Cliniprompt is a project in conjunction with UW-Madison and UC-Berkeley! We are trying to create a unified, easy-to-use prompt engineering tool that allows anyone to create optimal prompts for their own usecase.
Run git clone https://github.com/KaluJo/cliniprompt-public
or use Github Desktop to download the repository to your desired location.
Run cd CliniPrompt
to enter the repository.
Run npm install
. This should install all necessary packages, which are listed under package.json
.
To successfully run CliniPrompt, you need a valid OpenAI API key as well as a configured Firebase project.
After obtaining an OpenAI API key, please copy and paste it into the ### OPENAI API KEY ###
field in the api/api.py folder.
After configuring a Firebase project, please update the firebaseConfig
data within the firebase.js file in /src.
Note: If the project needs to be hosted, these will need to be configured as environment variables.
Run npm start
. This terminal session will be your local react server.
Open a new terminal session.
Run cd api
to navigate to the api
directory.
Run flask run
. This terminal session will be the flask server.
Now, you can experiment with the app on http://localhost:3000/!
CliniPrompt uses a UI component library called Mantine. This powerful library streamlines the development process, giving access to useful components such as "NavLink" for navbar links and beautifully styled buttons.
The frontend is separated into separate components. For example, the Navbar.js file contains the component that renders the navbar used to navigate between different sections of the app.
The main functionality of the app—prompt creation—is separated into two components, PromptInput.js and PromptEvaluate.js. PromptInput helps select the use-case, LLM, starter prompt, and # of examples. After selection, we move to PromptEvaluate, where the user can approve or reject various examples and evaluate the final prompt.
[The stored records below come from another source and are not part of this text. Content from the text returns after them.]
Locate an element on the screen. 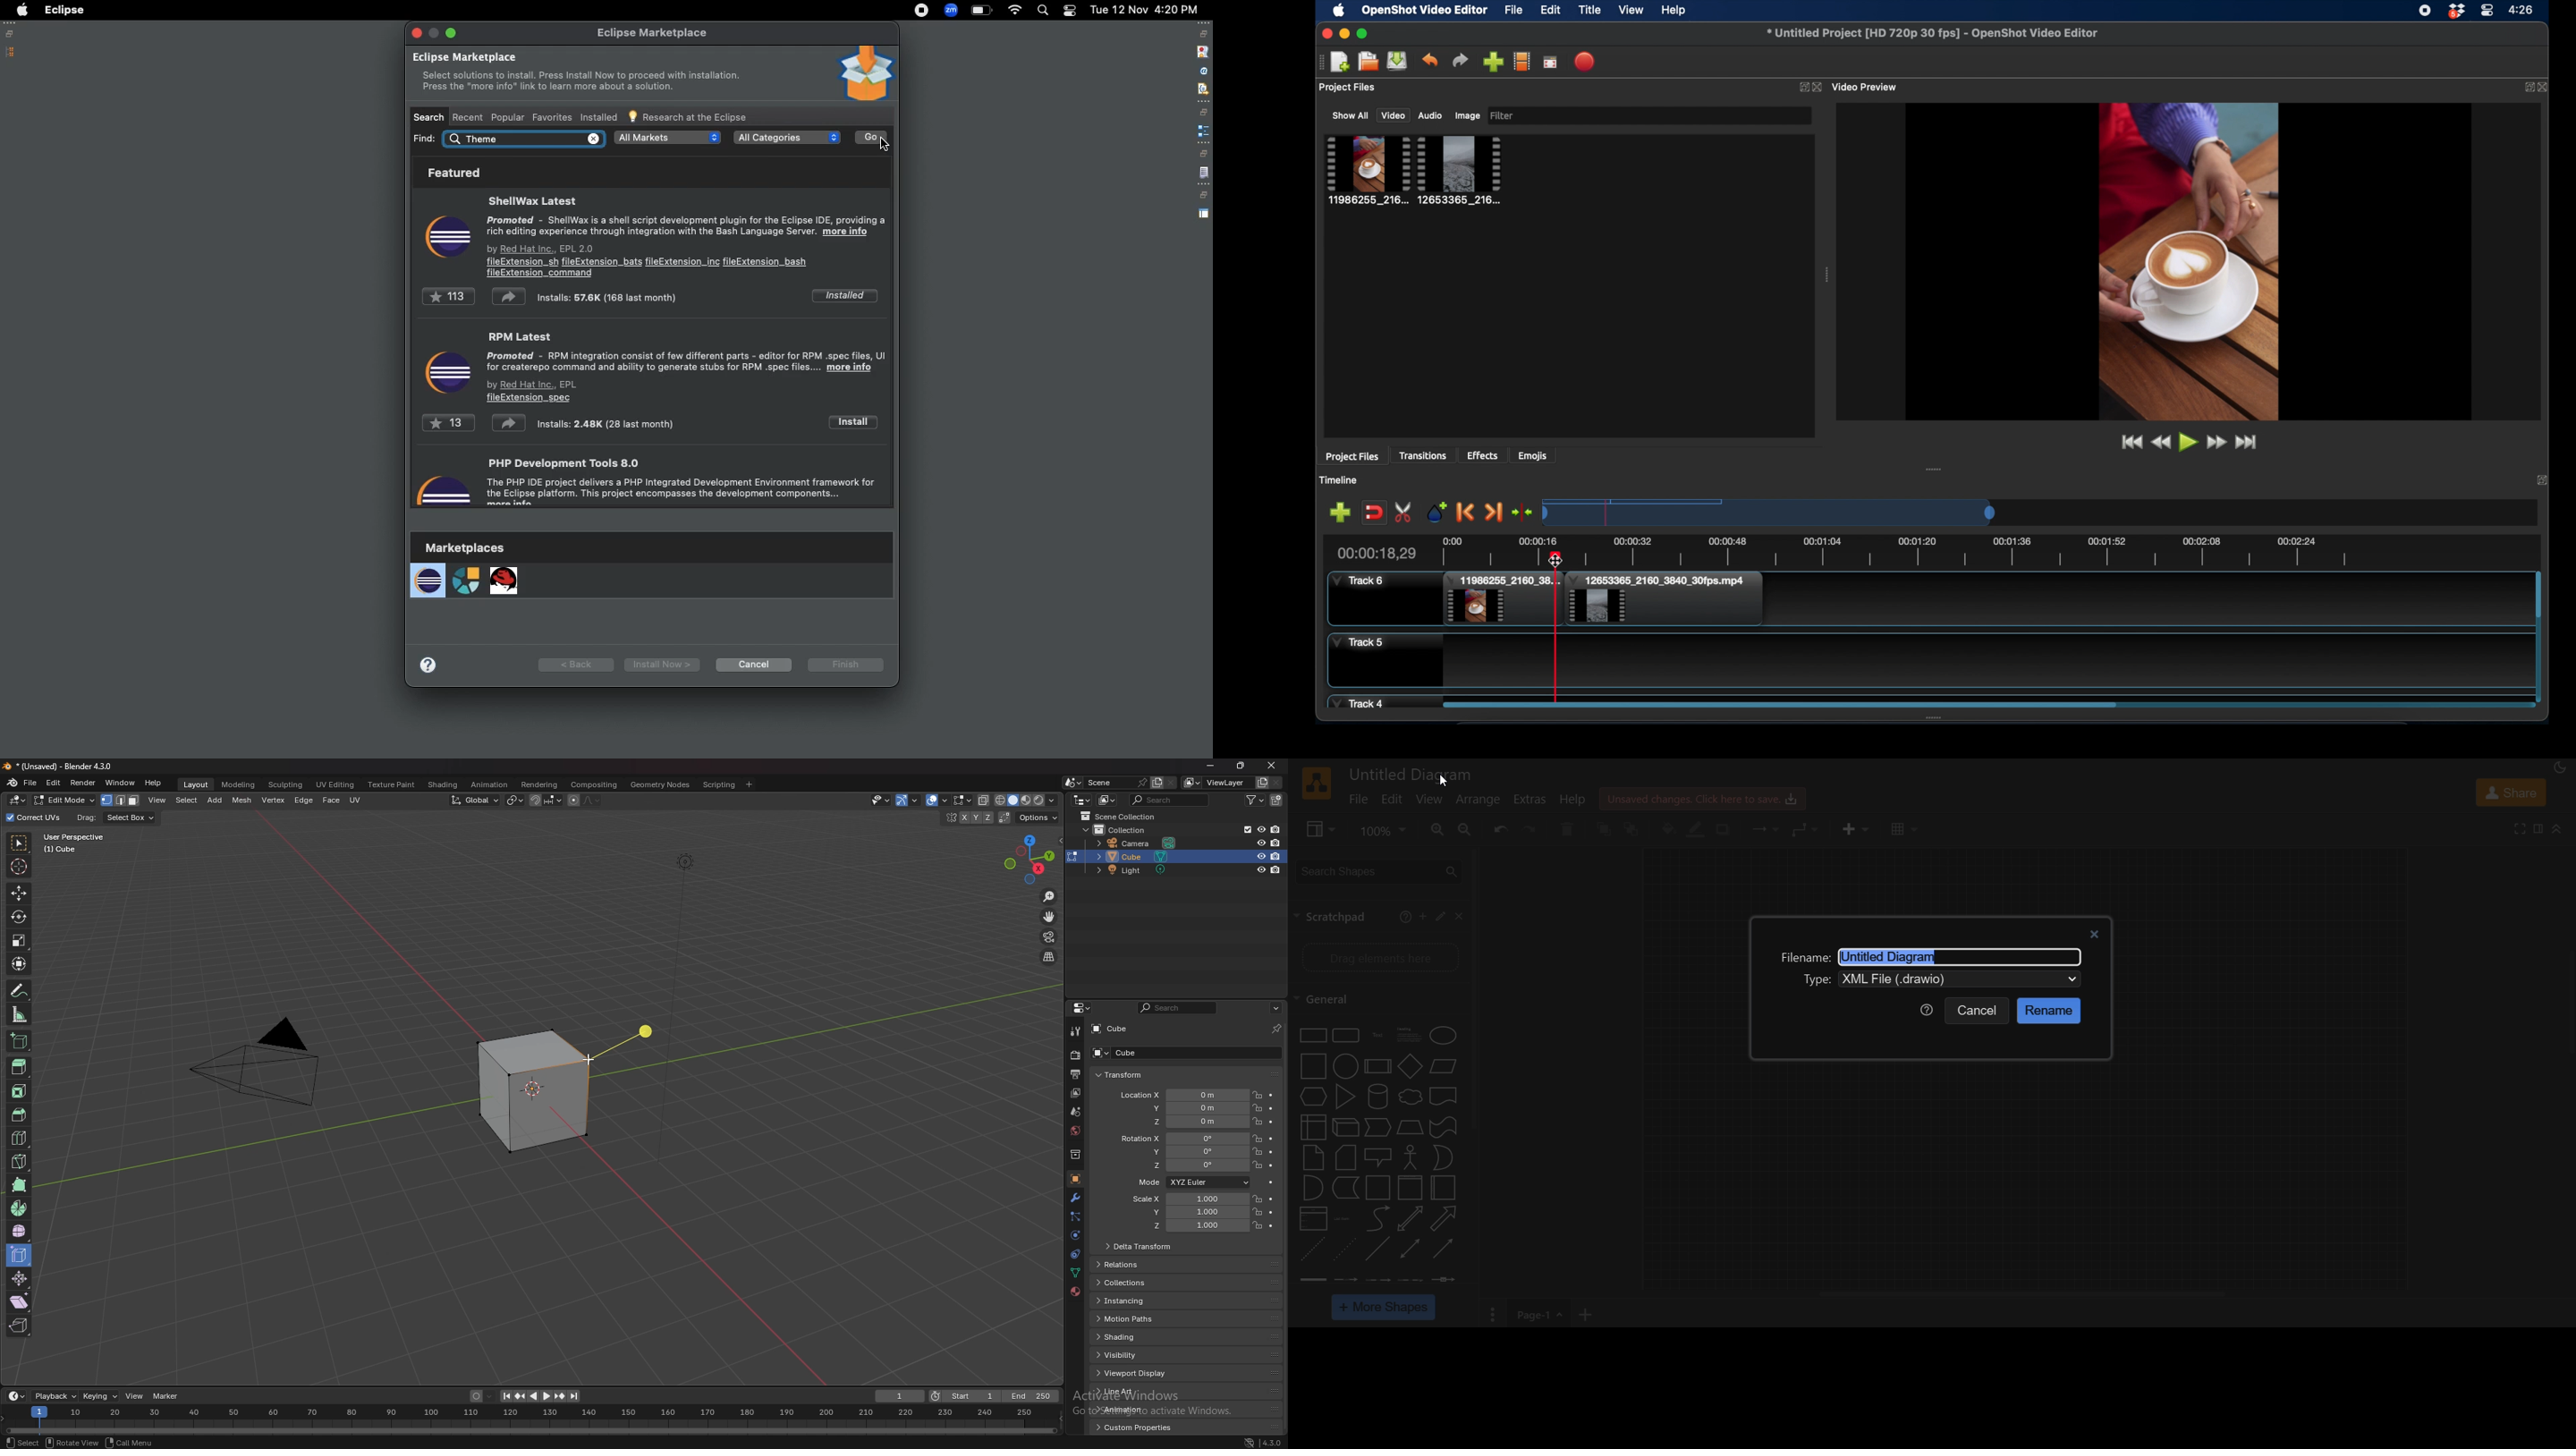 The width and height of the screenshot is (2576, 1456). horizontal scroll bar is located at coordinates (2022, 1295).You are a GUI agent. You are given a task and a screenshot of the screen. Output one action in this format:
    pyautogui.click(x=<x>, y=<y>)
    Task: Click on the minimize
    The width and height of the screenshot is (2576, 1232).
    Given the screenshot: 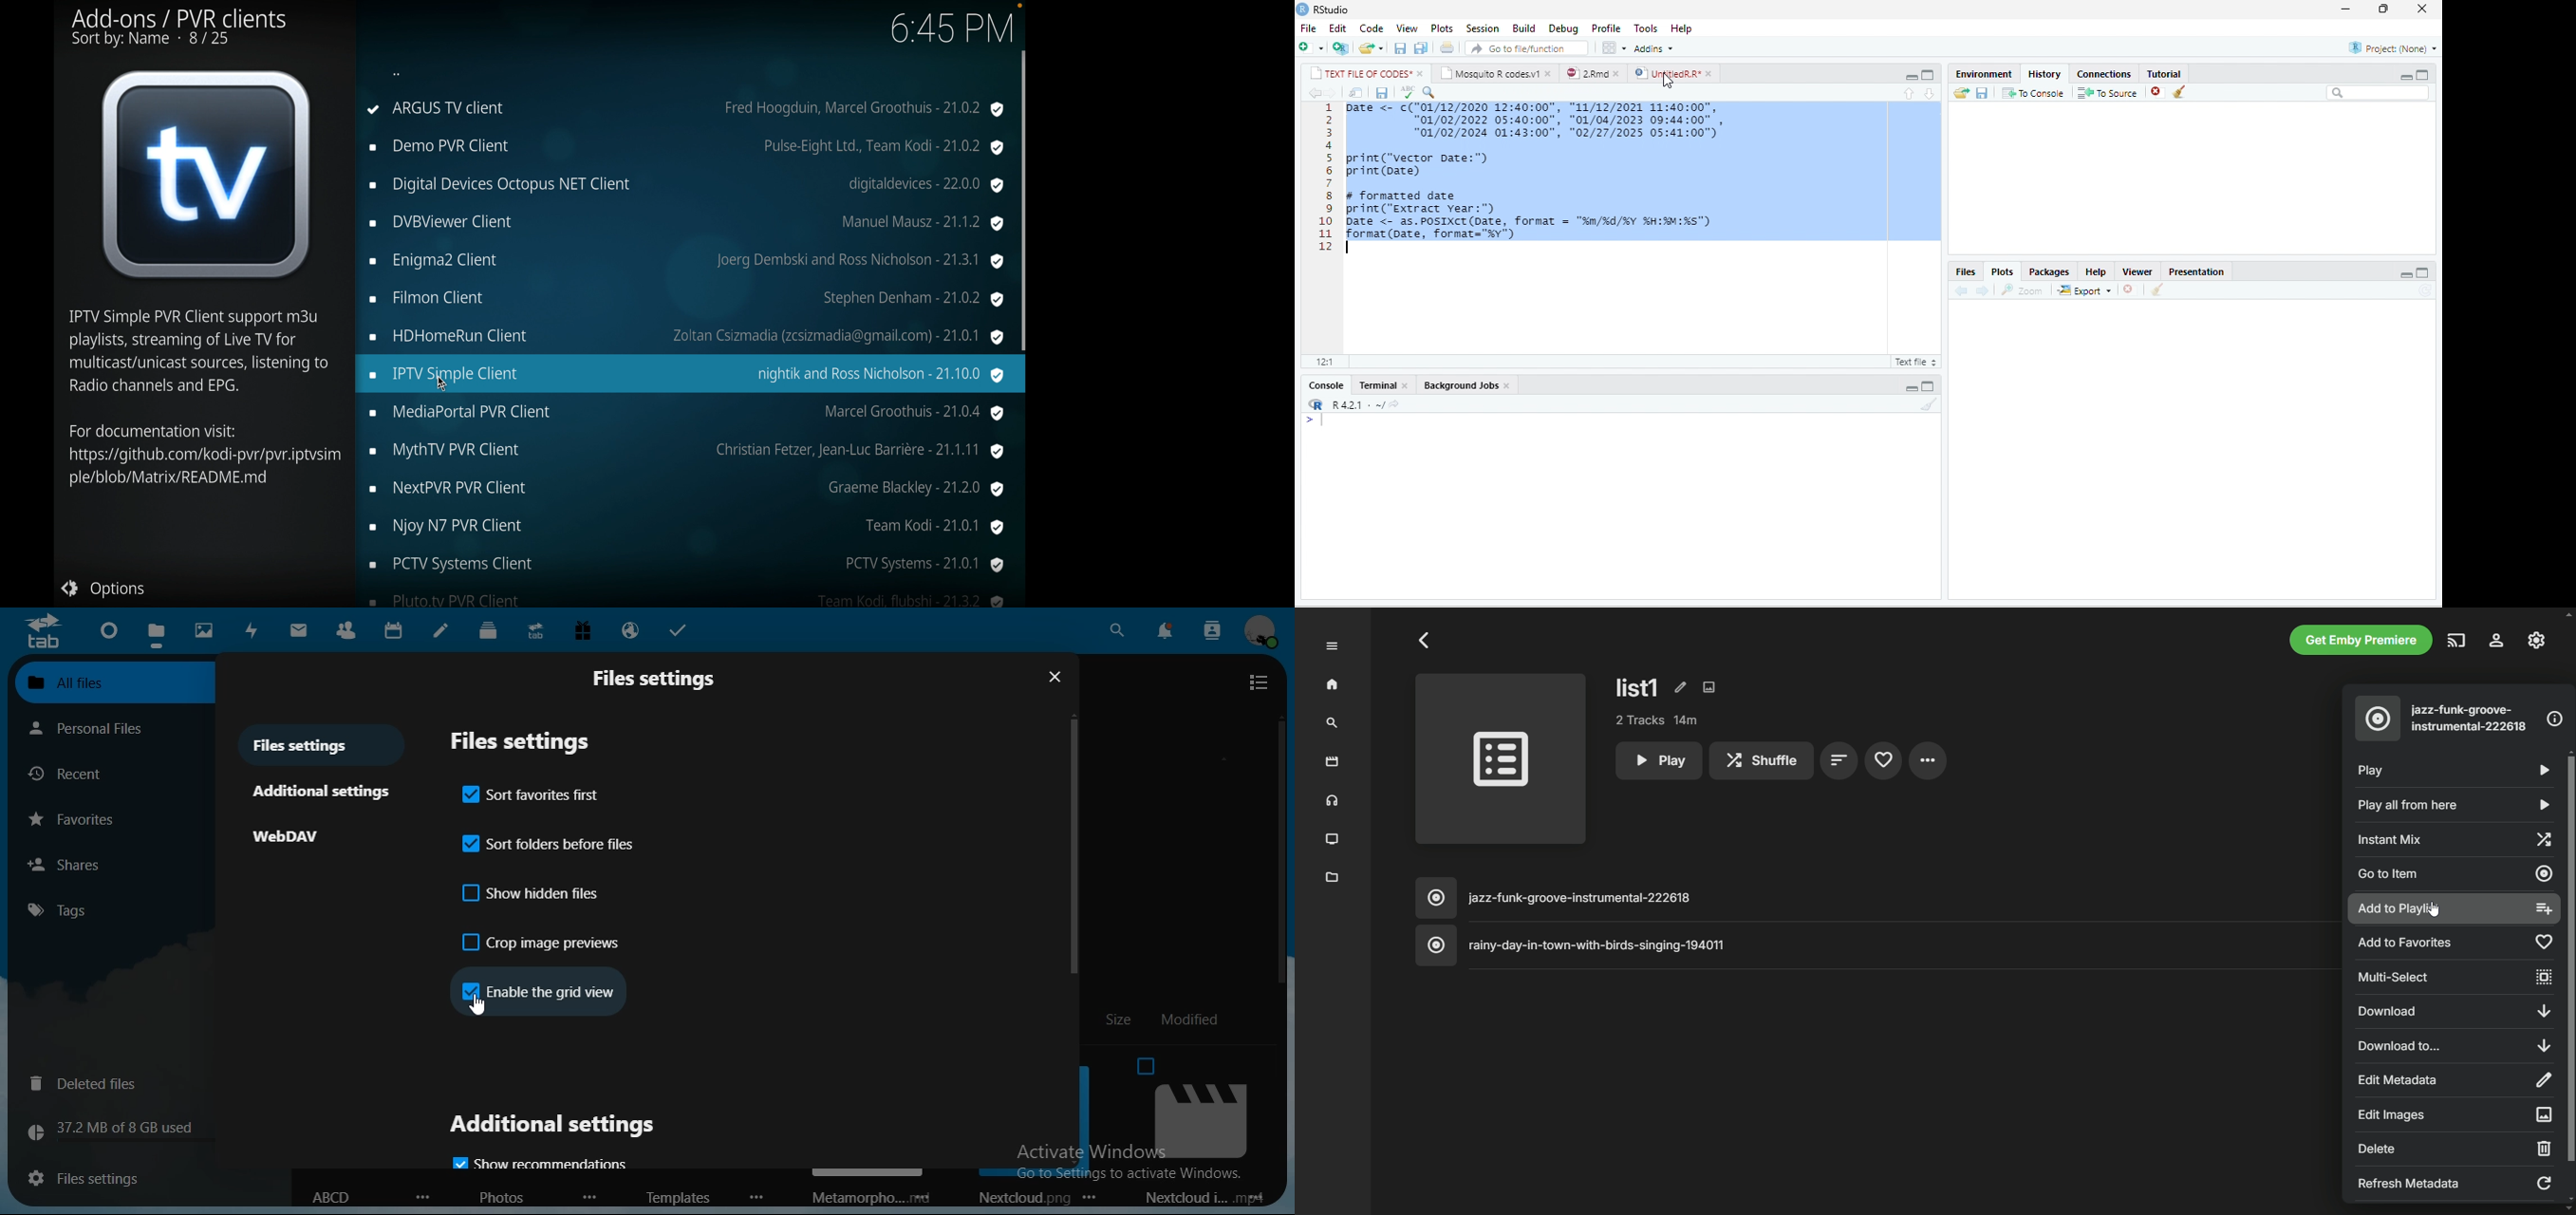 What is the action you would take?
    pyautogui.click(x=2406, y=274)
In the end, the prompt is added to the database.
This project is intended to function as a generalizable open-source project for crowdsourcing prompt data. If you would like to use this project for a use-case apart from hospital/clinical setting, you can do so! However, this will require changing some of the ground-truth examples to better fit your specific use-case.
The backend of CliniPrompt can be separated into three main sections: user authentification, data storage, and prompt evaluations. Below are more details regarding our implementation of each.
When a user signs into CliniPrompt, we assign a unique user id per user. This opens the functionality of the rest of the tabs. We store the account information in google firebase as future reference. Please check Auth.js, Home.js, and HomeLogin.js for our auth implementation.
We store a variety of databases in Cliniprompt. These databases can be categorized into our prompt database, in-context exemplars database, and self-consistency database. Within the prompt creator pipeline, we store a variety of information related to each prompt. Below is the schema we chose to implement this information. We push information to the firebase only during user account setup and when the final prompt is finalized. This simplifies our overhead and load when it comes to calls to our data.
naive_prompt - String final_prompt - String timestamp - Timestamp uid - String examples - Int : String LLM - String Usecase - String Perplexity - Number Self-consistency - Number
doctor - String patient - String Creator-prompt - String (If applicable)
doctor - String (Hand-chosen Exemplars) patient - String (Hand-chosen Exemplars)
Prompt evaluations are the backbone of the backend implementation of CliniPrompt. During version one of CliniPrompt, we narrowed down our focus to perplexity and self-consistency, both proven propt evaluation metrics. Please see related work for more information. As OpenAI API deprecated many functionalities related to log probabilities and other metrics, we chose to utilize legacy API calls through a backend implemented in python. Here, we develop scripts to quickly calculate metrics using LLMs such as GPT-3.5-Turbo, GPT-4, and LLaMA. Our simple-to-follow implementation can be found under CliniPrompt/api/api.py. In order to integrate our python scripts into our JavaScript project, we chose to utilize flask. Specifically, axios helps us send HTTP calls and POST commands allow us to retrieve the given information from our frontend. This code can be found in CliniPrompt/src/pages/Prompting.js and CliniPrompt/src/components/prompt_evaluate/PrommptEvaluate.js.
Wang, Xuezhi, et al. "Self-consistency improves chain of thought reasoning in language models." arXiv preprint arXiv:2203.11171 (2022).
Gonen, Hila, et al. "Demystifying prompts in language models via perplexity estimation." arXiv preprint arXiv:2212.04037 (2022).